I've been ill lately; had a lot of time to think....and feel. I feel like I desperately want to get over my ex, well I don't 'want' to, but I have to. I don't want to be stuck wanting and loving him for the rest of my life, if we cant be together so basically I feel 'forced' to have to get over somebody that I don't truly WANT to. Why should I HAVE to put myself off of the smile I loved? The body I loved? etc. It all feels so fake. The necessity is that you have to 'put yourself' off of that person to move on but I just feel that my heart is hardwired to love him and find him attractive and its so hard to undo what feels natural to me, just so that I can be happy, just because HE made the decision to break up.

 

Also I feel stuck because I don't want him to get over me.

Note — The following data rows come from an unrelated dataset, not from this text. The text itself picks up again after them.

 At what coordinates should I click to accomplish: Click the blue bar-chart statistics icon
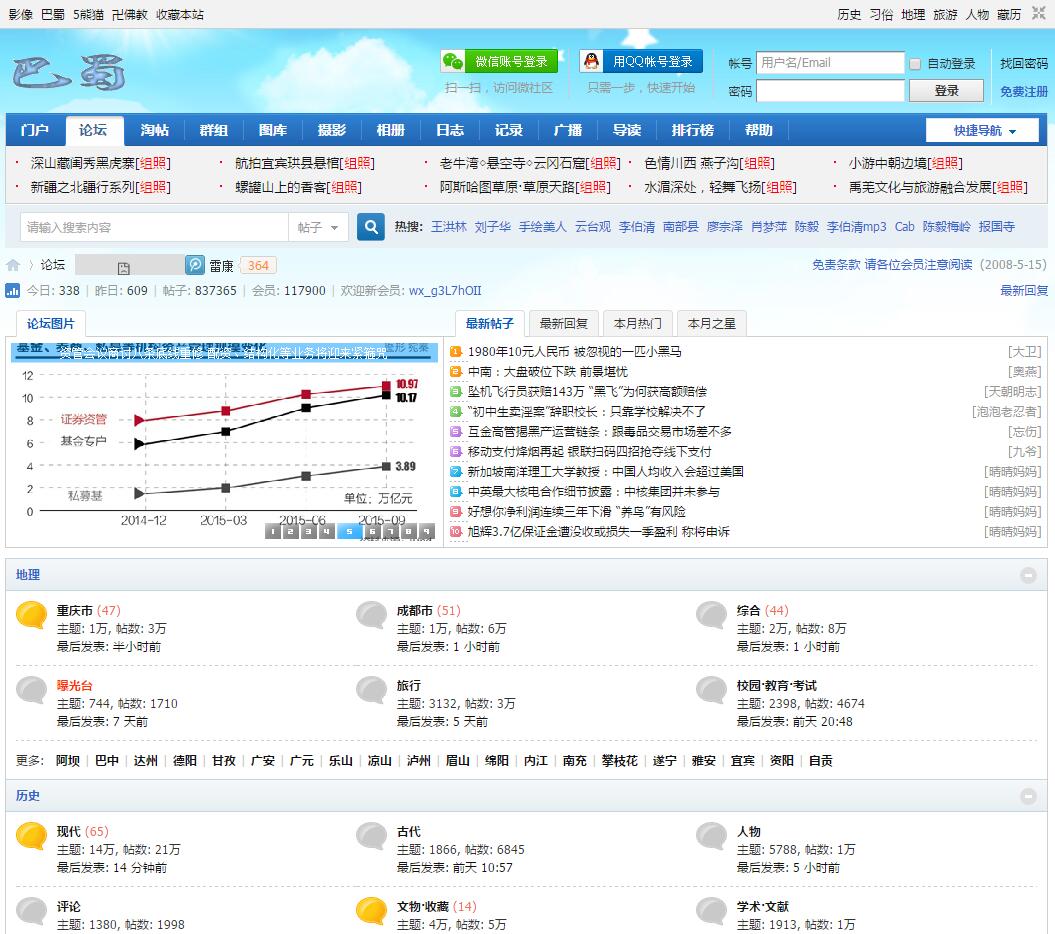(x=13, y=290)
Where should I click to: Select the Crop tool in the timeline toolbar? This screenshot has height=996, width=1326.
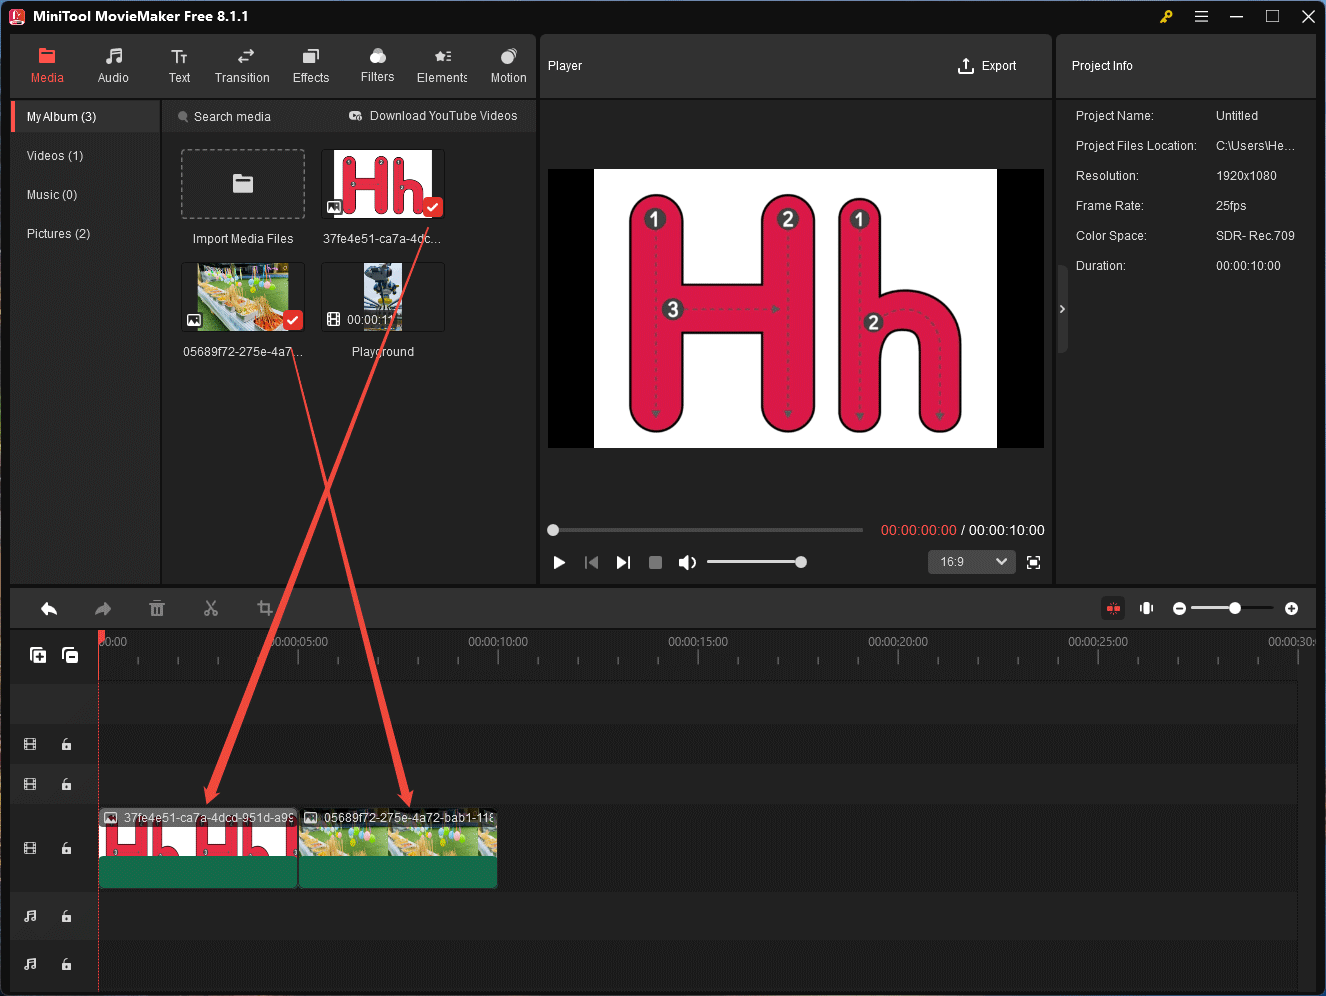264,608
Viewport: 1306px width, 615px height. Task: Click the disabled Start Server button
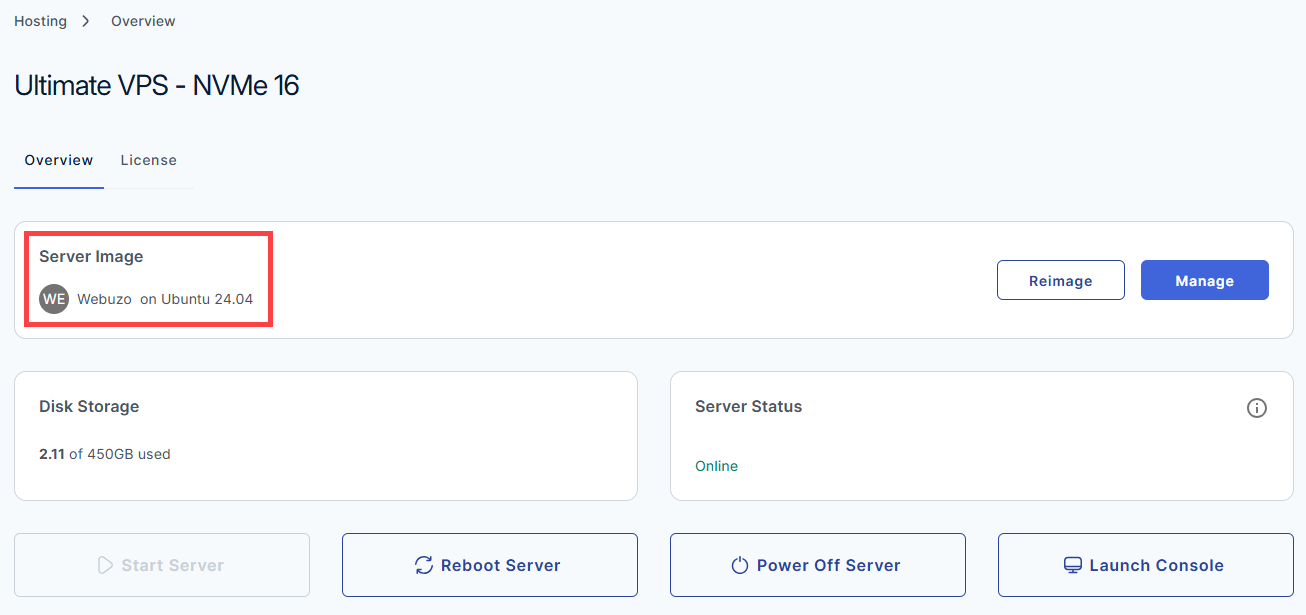162,565
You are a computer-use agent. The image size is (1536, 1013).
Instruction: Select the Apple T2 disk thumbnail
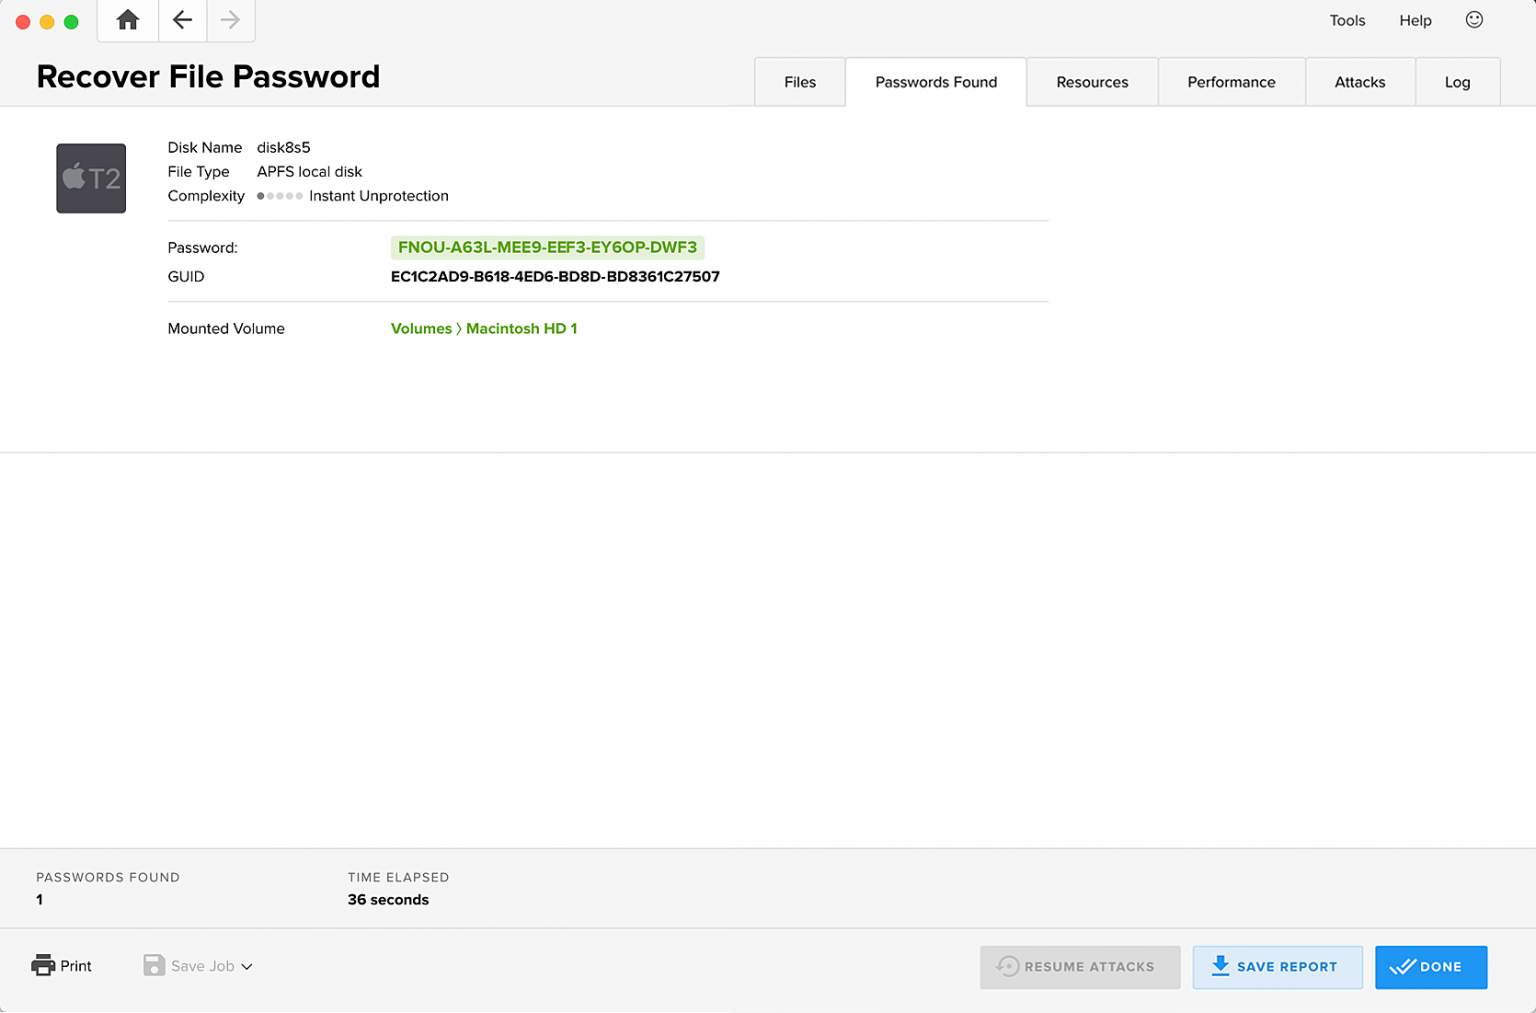tap(91, 178)
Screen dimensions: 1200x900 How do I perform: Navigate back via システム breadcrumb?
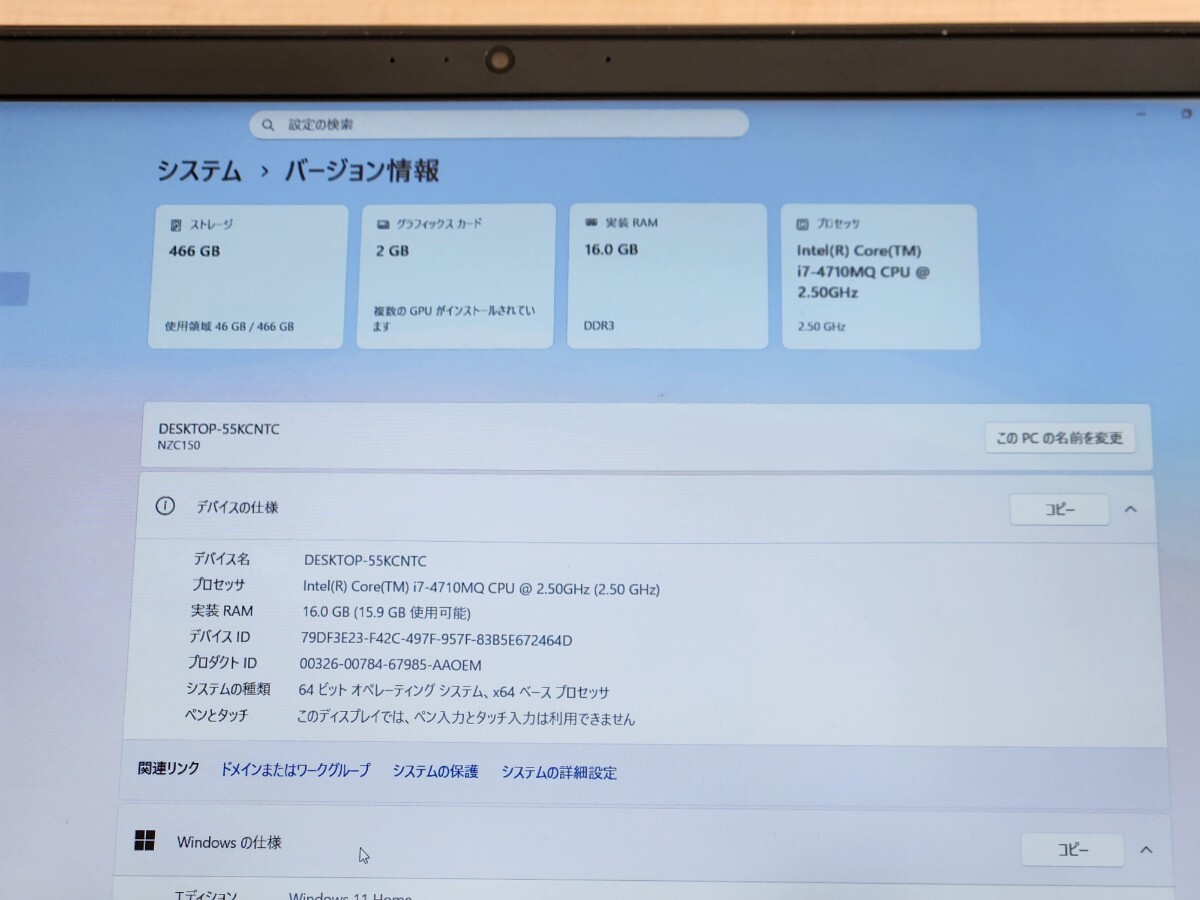(197, 171)
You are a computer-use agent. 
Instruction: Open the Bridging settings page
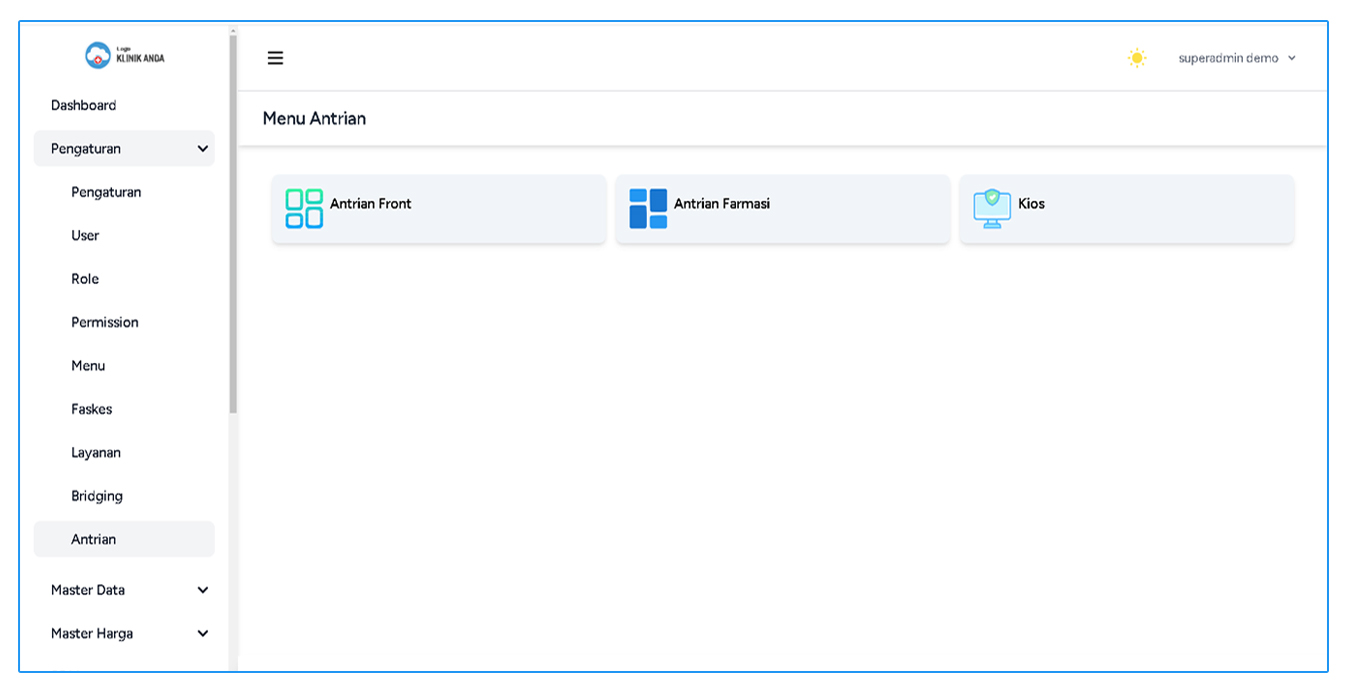click(97, 496)
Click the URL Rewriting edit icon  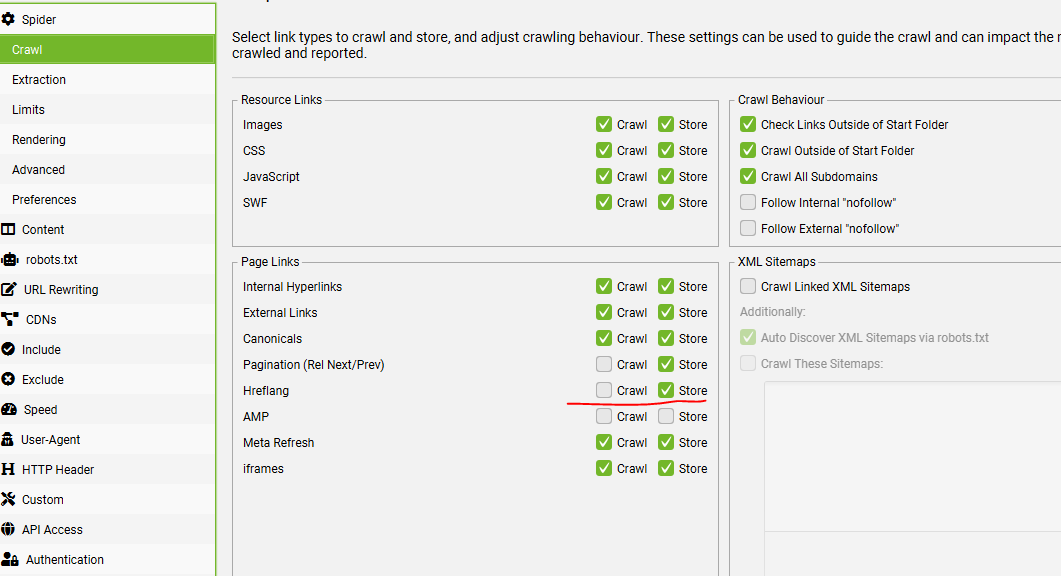(x=9, y=289)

Maybe this is a temporary selfish feeling, but I don't want him to be attracted to anyone else, fall in love again, I want him to be screwed over or not given as much by a girl so that he will see I was perfect for him. I was looking through my pc pictures and I came across some I wish I hadn't seen; we used to make each other pictures on paint and he made a couple saying things like 'when i'm lost in the dark you are the star that lights the way and finds me' and 'some things last forever' and a picture of us together, and the pain hit me immediately. It just hurt so much that one day he loved me so madly and wanted me forever and a combination of my insecurities and issues with men, and issues of his own, brought about our downfall. I just feel angry, angry at myself, angry at him, angry at fate, circumstance whatever, that I had to fall in love with him when I was so f-ed up. That I helped ruin something beautiful and pure. Why couldn't I have met him later when I wouldn't have spoiled everything? I'm scared i'll always hold onto us as special and he will move on and let us go. He says i'll always be special to him etc, but not special enough to come back to :( Maybe today is a bad day but it is really painful today. It doesn't seem fair. I'm scared i'll become even more bitter about love now, I can already feel it. He was all I wanted and now I can't have him at all.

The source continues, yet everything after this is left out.